→ **EXERCISE PASSAGE**

“The best thing you can do for someone is to extend your friendship and a smile. When you break it all down, we are all the same.”
These were the words of moderator Zulfat Suara, and they served as the pervading theme of “From Refuge to Nashville Neighbor,” the title of this year’s The Women’s Forum, an annual feature of The Women’s Fund initiative of The Community Foundation of Middle Tennessee.
The Forum was held at the Junior League of Nashville on November 17.
There are many ways to answer the call and be a good neighbor to Nashville’s new refugee neighbors, and it begins with simply being friendly.
“People always say [to refugees] you have to put yourself out there and be friendly,” said Suara, also an at-large Nashville Metro Council member. “But if that is not reciprocated, then you just go back and hide in your shell. So, you be friendly and I be friendly, and that is how we do it.”
The friendly people of Nashville answer the call to be neighborly, time and again. Whether volunteering their time, money, living spaces, or a plethora of other resources, residents demonstrate their proclivity toward generosity and a welcoming spirit to many fleeing difficult situations in their native countries.
That includes the 214 people who arrived in Nashville this last year, according to the Tennessee Office for Refugees.

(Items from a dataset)
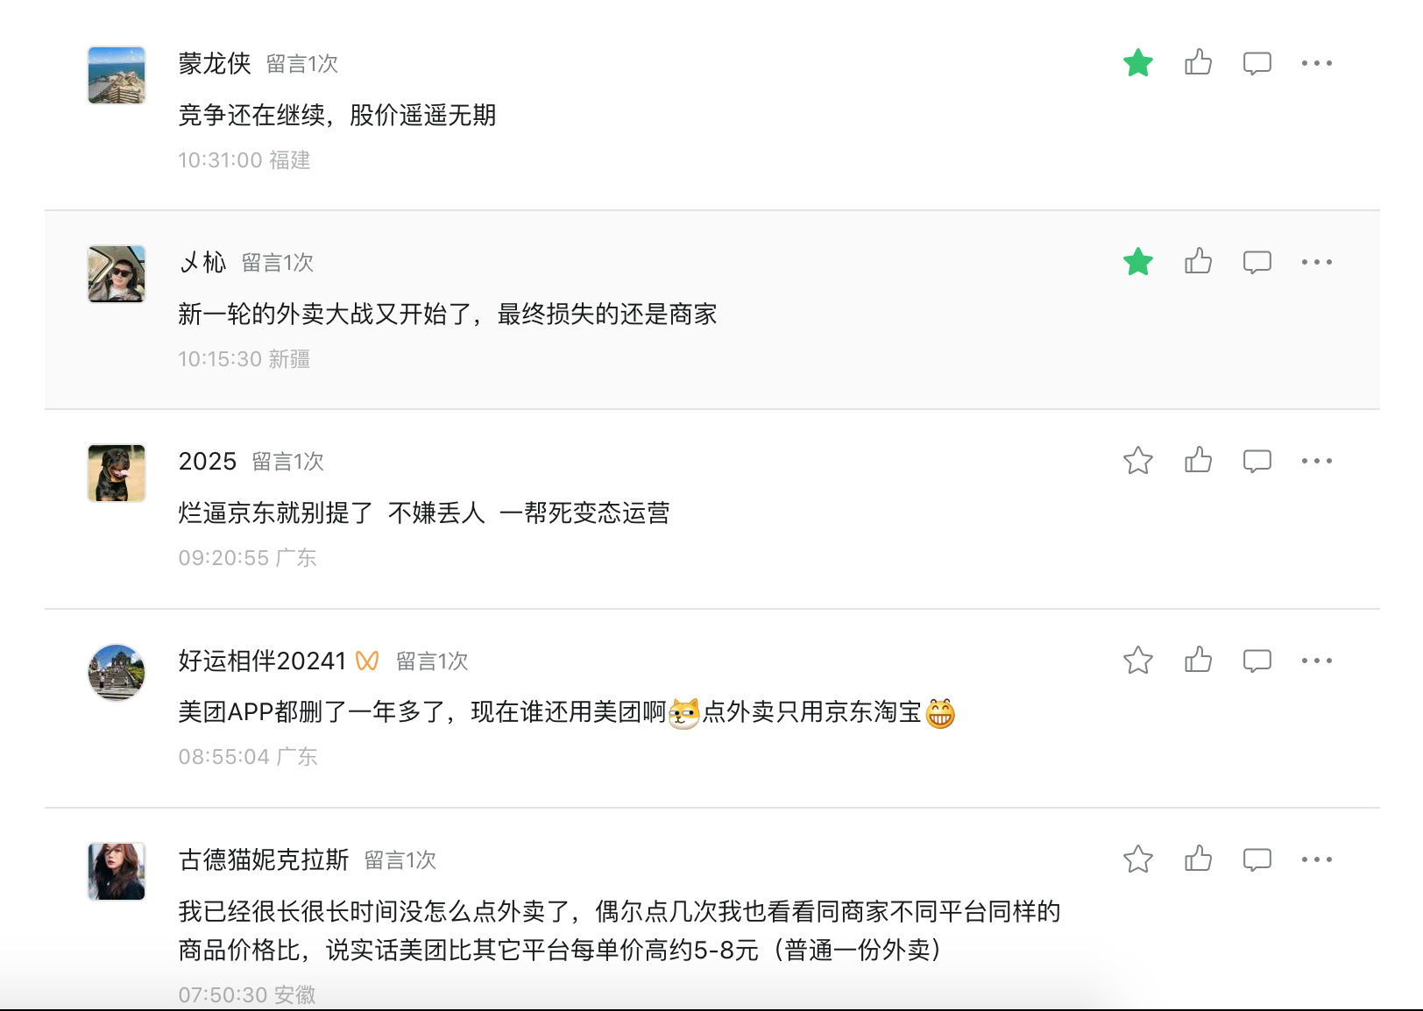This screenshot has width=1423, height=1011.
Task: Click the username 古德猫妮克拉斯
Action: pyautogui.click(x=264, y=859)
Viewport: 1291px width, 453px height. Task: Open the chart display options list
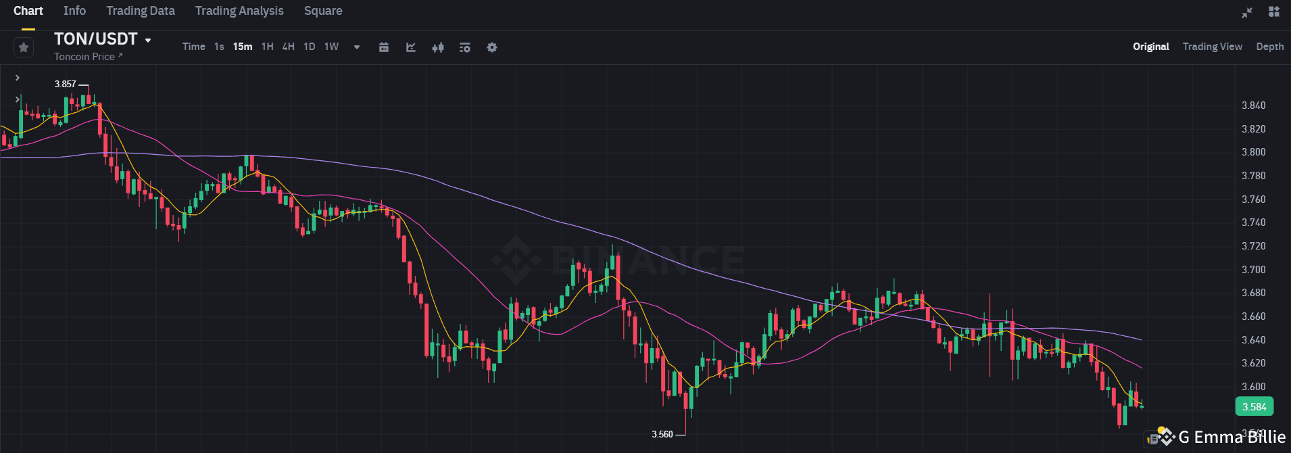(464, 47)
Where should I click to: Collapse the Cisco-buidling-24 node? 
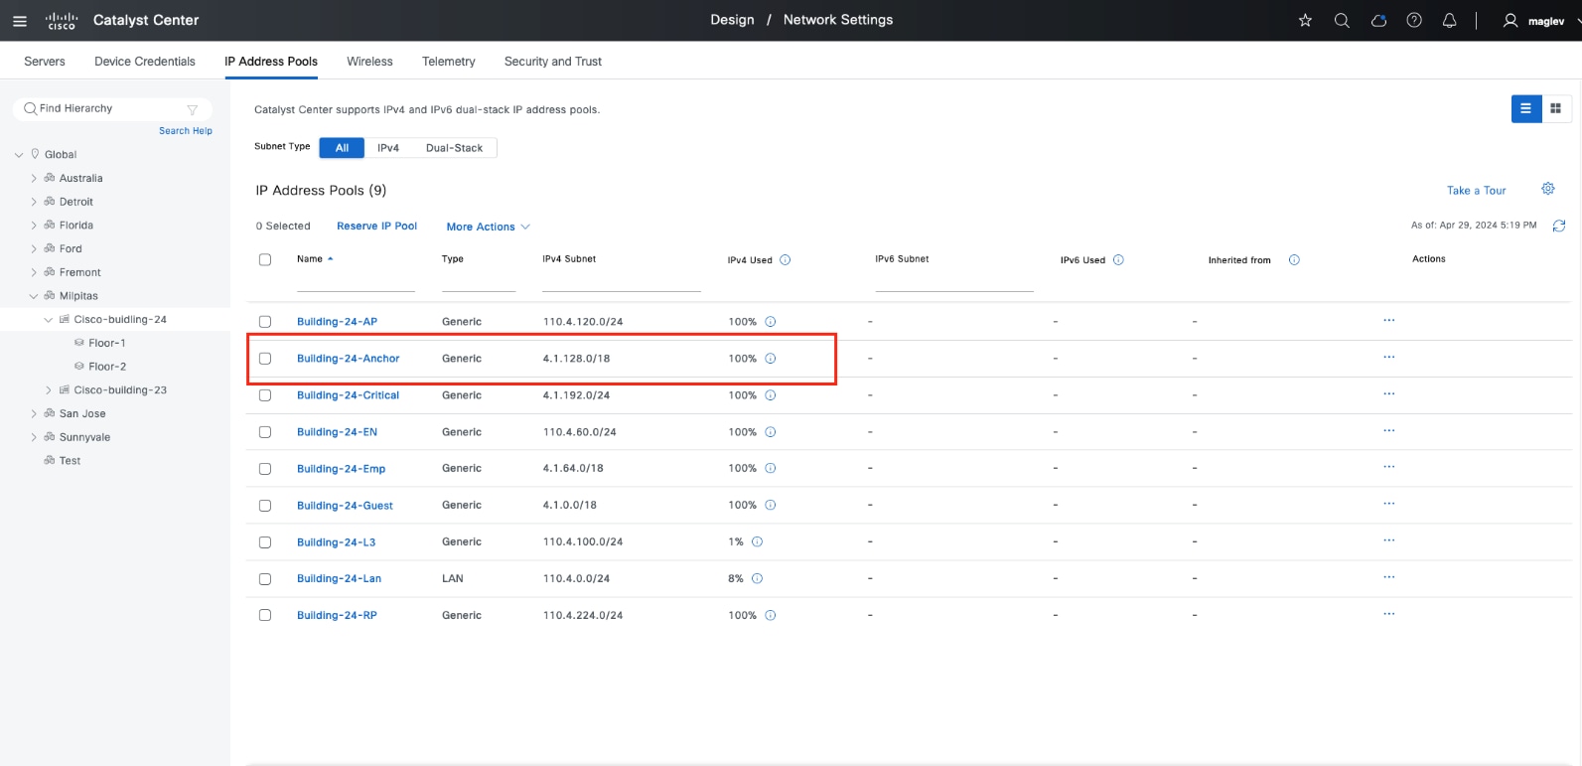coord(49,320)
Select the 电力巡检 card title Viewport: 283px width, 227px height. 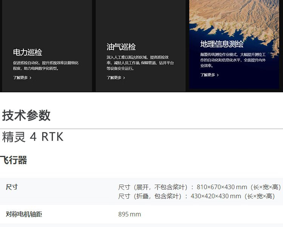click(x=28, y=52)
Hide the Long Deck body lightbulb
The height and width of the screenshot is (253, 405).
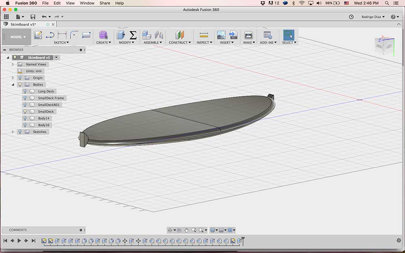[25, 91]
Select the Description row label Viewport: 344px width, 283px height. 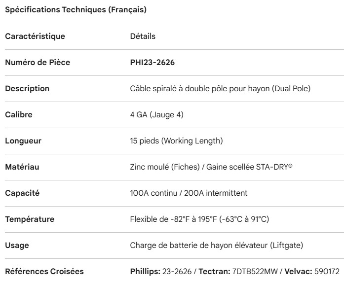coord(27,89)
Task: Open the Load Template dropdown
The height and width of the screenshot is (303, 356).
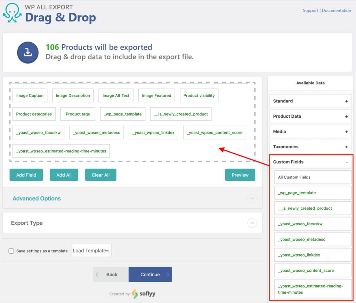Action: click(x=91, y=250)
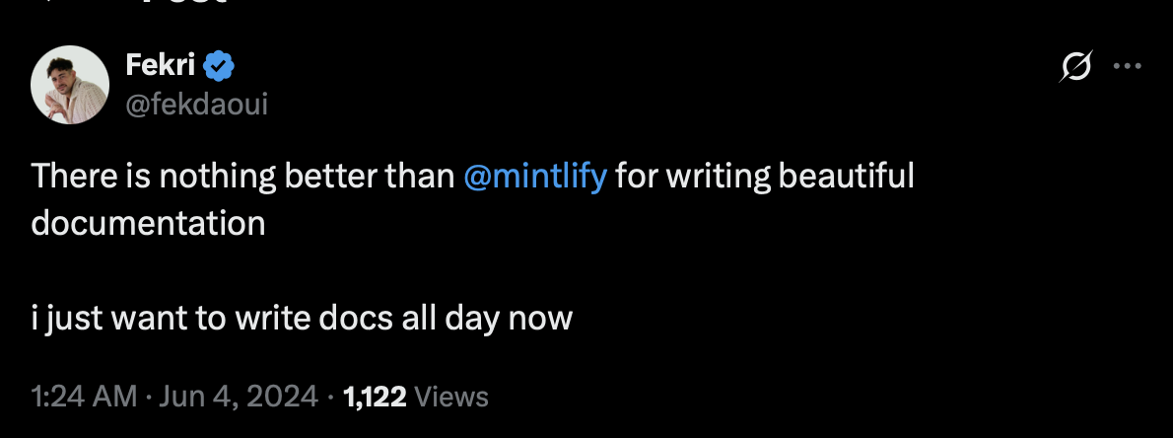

→ **WORK ORDER A**
In the article about the Women's Forum, how many people arrived in Nashville this last year according to the Tennessee Office for Refugees?
→ **WORK ORDER B**
Write the next paragraph of the article about the Women's Forum, picking up after its final sentence.
The rows were taken from a different source than the article about the Women's Forum.

→ **OUTPUT A**
214 people arrived in Nashville this last year.

→ **OUTPUT B**
Forum panelist Norma Sadat, one in that number as a recent refugee from Afghanistan, says she has experienced the very best in what Nashville’s hospitality can be to newcomers at Tri-Star Southern Hills, her place of employment.
“As a refugee, they [her co-workers] respect us a lot,” Sadat said. “They have been really friendly.”
While there are many instances of others receiving the same fine treatment, Nashville still has a long way to go to ensure that refugees can feel welcomed, the panelists said.
Much of the trepidation surrounding welcoming foreigners into a city centers around misconceptions: refugees steal jobs; refugees don’t assimilate well; refugees don’t want to contribute; and so on.
Said panelist Masood Sidiqyar, these misconceptions can easily be deconstructed simply by getting to know refugees and understanding their stories.
“If you think about it, we were all immigrants at some point,” said Sidiqyar, an Afghan refugee who emigrated with his family and has lived in Middle Tennessee since 1988. He is Senior Director of Information Security at Vanderbilt University and also works with the outreach program at the Islamic Center of Nashville to help foster relationships and advocacy.
“For a lot of immigrants, coming here is out of necessity,” Sidiqyar said. “We all like to travel, especially over the holidays, but it doesn’t take long before you long for home.”
He continued, “When people leave, it’s a difficult choice — we leave everything behind. So, needless to say, when we come over here we want to contribute to our new communities and grow and build.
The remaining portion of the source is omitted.